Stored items

********************

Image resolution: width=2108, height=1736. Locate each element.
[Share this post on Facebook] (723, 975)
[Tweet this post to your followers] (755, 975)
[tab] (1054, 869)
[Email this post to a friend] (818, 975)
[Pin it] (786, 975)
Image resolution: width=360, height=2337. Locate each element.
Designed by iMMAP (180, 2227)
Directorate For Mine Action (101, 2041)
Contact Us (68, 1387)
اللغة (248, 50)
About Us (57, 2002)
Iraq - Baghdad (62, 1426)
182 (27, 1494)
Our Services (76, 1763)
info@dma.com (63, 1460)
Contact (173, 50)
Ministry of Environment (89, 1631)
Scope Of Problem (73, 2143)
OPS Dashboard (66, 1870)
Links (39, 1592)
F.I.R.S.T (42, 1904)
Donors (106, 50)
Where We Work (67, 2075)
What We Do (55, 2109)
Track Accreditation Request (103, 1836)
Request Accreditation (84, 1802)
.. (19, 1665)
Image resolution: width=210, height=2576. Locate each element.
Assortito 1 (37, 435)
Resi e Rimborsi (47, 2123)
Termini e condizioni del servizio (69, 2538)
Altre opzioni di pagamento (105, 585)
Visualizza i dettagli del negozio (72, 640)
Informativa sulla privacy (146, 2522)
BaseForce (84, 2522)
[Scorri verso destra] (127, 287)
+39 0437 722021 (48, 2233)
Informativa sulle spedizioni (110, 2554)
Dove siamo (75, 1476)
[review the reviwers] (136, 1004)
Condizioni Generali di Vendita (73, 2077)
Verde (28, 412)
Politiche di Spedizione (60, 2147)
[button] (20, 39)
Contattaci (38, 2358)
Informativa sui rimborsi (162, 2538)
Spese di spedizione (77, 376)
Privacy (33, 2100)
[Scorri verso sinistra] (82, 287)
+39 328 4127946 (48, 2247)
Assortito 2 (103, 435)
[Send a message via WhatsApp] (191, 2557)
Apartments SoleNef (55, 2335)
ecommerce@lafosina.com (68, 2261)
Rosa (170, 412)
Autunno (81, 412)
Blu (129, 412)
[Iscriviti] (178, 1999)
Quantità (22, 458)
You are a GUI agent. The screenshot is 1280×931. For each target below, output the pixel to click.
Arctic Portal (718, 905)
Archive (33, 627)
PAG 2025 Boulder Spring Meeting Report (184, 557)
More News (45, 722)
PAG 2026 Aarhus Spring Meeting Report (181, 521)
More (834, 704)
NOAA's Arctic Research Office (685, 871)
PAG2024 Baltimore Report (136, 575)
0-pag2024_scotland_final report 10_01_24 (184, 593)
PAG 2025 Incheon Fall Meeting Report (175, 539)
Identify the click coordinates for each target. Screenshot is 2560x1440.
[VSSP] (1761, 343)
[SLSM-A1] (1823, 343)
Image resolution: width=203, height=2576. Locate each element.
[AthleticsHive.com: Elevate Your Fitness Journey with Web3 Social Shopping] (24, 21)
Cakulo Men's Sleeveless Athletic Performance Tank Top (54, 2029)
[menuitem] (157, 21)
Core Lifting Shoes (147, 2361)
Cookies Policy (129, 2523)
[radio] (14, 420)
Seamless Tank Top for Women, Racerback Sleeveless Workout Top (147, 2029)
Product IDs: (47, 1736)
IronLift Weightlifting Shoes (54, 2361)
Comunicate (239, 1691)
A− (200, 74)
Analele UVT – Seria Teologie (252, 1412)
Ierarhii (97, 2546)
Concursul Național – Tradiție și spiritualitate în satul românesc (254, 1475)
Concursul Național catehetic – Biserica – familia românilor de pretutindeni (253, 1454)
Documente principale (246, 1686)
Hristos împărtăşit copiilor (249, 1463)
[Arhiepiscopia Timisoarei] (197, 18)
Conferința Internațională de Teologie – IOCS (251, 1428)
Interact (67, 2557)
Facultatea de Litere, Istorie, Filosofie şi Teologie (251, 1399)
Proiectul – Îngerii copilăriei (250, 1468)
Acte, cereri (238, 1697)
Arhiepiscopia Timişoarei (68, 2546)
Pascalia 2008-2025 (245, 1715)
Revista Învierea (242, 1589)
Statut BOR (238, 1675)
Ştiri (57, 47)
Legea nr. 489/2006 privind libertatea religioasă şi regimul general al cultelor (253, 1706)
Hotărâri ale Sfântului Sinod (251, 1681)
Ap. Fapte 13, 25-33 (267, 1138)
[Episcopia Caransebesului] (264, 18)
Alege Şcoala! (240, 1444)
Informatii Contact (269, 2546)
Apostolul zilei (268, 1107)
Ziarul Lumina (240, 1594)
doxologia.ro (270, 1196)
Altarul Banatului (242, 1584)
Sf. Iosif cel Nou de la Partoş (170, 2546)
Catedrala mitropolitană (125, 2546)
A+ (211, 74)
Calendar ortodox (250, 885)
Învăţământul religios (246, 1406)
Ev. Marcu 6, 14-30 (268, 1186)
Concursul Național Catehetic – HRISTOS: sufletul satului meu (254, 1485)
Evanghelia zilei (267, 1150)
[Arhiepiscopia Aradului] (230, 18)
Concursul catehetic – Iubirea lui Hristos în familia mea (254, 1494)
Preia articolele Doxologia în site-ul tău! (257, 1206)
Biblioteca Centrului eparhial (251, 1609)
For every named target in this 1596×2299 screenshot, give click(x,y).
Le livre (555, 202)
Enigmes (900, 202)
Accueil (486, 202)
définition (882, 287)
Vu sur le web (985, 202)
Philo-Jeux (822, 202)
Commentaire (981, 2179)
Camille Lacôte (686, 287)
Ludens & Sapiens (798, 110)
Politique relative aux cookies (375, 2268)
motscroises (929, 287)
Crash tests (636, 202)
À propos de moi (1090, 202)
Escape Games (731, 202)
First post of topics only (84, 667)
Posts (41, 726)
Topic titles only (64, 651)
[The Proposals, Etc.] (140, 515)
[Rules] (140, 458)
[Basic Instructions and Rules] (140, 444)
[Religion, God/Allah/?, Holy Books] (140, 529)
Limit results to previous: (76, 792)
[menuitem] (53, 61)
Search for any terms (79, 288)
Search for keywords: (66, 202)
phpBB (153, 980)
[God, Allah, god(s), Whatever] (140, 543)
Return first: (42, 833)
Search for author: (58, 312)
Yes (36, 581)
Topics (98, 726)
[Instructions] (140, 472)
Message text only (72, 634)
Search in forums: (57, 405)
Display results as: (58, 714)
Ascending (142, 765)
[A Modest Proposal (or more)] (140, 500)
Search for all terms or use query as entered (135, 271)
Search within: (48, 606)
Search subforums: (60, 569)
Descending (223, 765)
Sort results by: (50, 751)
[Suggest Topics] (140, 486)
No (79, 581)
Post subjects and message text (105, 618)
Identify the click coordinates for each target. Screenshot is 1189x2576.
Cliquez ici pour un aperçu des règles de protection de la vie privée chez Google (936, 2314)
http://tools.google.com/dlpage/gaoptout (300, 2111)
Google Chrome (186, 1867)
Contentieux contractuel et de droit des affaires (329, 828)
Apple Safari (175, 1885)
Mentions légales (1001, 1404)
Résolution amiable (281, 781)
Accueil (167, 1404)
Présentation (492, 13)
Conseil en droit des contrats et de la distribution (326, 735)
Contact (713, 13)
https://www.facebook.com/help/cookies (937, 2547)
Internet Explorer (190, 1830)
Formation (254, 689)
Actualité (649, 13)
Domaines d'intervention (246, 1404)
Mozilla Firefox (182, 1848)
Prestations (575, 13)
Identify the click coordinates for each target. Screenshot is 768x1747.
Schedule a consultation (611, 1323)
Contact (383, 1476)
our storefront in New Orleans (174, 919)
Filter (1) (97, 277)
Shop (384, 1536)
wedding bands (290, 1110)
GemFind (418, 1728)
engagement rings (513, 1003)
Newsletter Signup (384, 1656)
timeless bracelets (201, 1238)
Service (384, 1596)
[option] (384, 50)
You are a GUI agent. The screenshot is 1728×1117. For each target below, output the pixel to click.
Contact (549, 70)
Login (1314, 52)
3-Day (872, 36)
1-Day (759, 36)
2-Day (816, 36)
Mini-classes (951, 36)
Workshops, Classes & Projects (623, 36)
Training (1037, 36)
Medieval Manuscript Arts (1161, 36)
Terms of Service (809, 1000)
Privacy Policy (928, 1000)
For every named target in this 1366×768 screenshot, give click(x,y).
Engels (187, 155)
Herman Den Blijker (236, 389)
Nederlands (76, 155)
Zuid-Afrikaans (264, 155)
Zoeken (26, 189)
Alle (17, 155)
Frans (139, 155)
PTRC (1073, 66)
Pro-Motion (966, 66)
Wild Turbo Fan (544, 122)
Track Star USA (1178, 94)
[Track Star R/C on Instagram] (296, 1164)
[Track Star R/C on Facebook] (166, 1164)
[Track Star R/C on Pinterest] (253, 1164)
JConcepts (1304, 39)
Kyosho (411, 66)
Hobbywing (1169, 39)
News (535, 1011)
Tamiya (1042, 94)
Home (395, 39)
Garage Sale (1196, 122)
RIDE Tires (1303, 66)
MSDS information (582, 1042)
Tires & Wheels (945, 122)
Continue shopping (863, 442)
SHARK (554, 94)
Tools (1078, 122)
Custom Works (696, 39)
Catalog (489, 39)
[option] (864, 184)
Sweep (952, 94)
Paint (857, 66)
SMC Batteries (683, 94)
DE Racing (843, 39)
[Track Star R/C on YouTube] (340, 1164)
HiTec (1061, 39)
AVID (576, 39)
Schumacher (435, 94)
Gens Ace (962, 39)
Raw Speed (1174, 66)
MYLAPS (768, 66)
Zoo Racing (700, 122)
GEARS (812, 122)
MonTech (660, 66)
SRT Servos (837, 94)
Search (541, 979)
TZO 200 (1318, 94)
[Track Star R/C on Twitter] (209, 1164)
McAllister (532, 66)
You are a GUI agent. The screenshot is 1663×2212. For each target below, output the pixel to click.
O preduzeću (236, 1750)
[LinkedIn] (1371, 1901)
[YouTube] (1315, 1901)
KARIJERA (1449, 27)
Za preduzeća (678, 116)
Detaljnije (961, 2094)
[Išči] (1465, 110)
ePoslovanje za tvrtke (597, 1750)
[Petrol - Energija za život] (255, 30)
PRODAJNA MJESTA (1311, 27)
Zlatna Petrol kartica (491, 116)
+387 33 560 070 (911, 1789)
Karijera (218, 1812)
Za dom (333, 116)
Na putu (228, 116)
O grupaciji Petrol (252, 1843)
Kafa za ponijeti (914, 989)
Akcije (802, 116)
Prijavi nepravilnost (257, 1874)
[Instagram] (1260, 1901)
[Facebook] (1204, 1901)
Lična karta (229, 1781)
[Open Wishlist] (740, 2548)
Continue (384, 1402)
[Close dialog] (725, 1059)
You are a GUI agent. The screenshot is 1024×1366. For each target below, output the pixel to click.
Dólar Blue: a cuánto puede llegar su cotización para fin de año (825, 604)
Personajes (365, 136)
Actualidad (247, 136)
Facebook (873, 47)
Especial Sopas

********************

Exercise instructions:
Restate the records above verbatim up to and including the line containing "Blu (129, 412)".

Task response:
Image resolution: width=2108, height=1736. Locate each element.
[Share this post on Facebook] (723, 975)
[Tweet this post to your followers] (755, 975)
[tab] (1054, 869)
[Email this post to a friend] (818, 975)
[Pin it] (786, 975)
Image resolution: width=360, height=2337. Locate each element.
Designed by iMMAP (180, 2227)
Directorate For Mine Action (101, 2041)
Contact Us (68, 1387)
اللغة (248, 50)
About Us (57, 2002)
Iraq - Baghdad (62, 1426)
182 (27, 1494)
Our Services (76, 1763)
info@dma.com (63, 1460)
Contact (173, 50)
Ministry of Environment (89, 1631)
Scope Of Problem (73, 2143)
OPS Dashboard (66, 1870)
Links (39, 1592)
F.I.R.S.T (42, 1904)
Donors (106, 50)
Where We Work (67, 2075)
What We Do (55, 2109)
Track Accreditation Request (103, 1836)
Request Accreditation (84, 1802)
.. (19, 1665)
Image resolution: width=210, height=2576. Locate each element.
Assortito 1 (37, 435)
Resi e Rimborsi (47, 2123)
Termini e condizioni del servizio (69, 2538)
Altre opzioni di pagamento (105, 585)
Visualizza i dettagli del negozio (72, 640)
Informativa sulla privacy (146, 2522)
BaseForce (84, 2522)
[Scorri verso destra] (127, 287)
+39 0437 722021 (48, 2233)
Informativa sulle spedizioni (110, 2554)
Dove siamo (75, 1476)
[review the reviwers] (136, 1004)
Condizioni Generali di Vendita (73, 2077)
Verde (28, 412)
Politiche di Spedizione (60, 2147)
[button] (20, 39)
Contattaci (38, 2358)
Informativa sui rimborsi (162, 2538)
Spese di spedizione (77, 376)
Privacy (33, 2100)
[Scorri verso sinistra] (82, 287)
+39 328 4127946 (48, 2247)
Assortito 2 (103, 435)
[Send a message via WhatsApp] (191, 2557)
Apartments SoleNef (55, 2335)
ecommerce@lafosina.com (68, 2261)
Rosa (170, 412)
Autunno (81, 412)
Blu (129, 412)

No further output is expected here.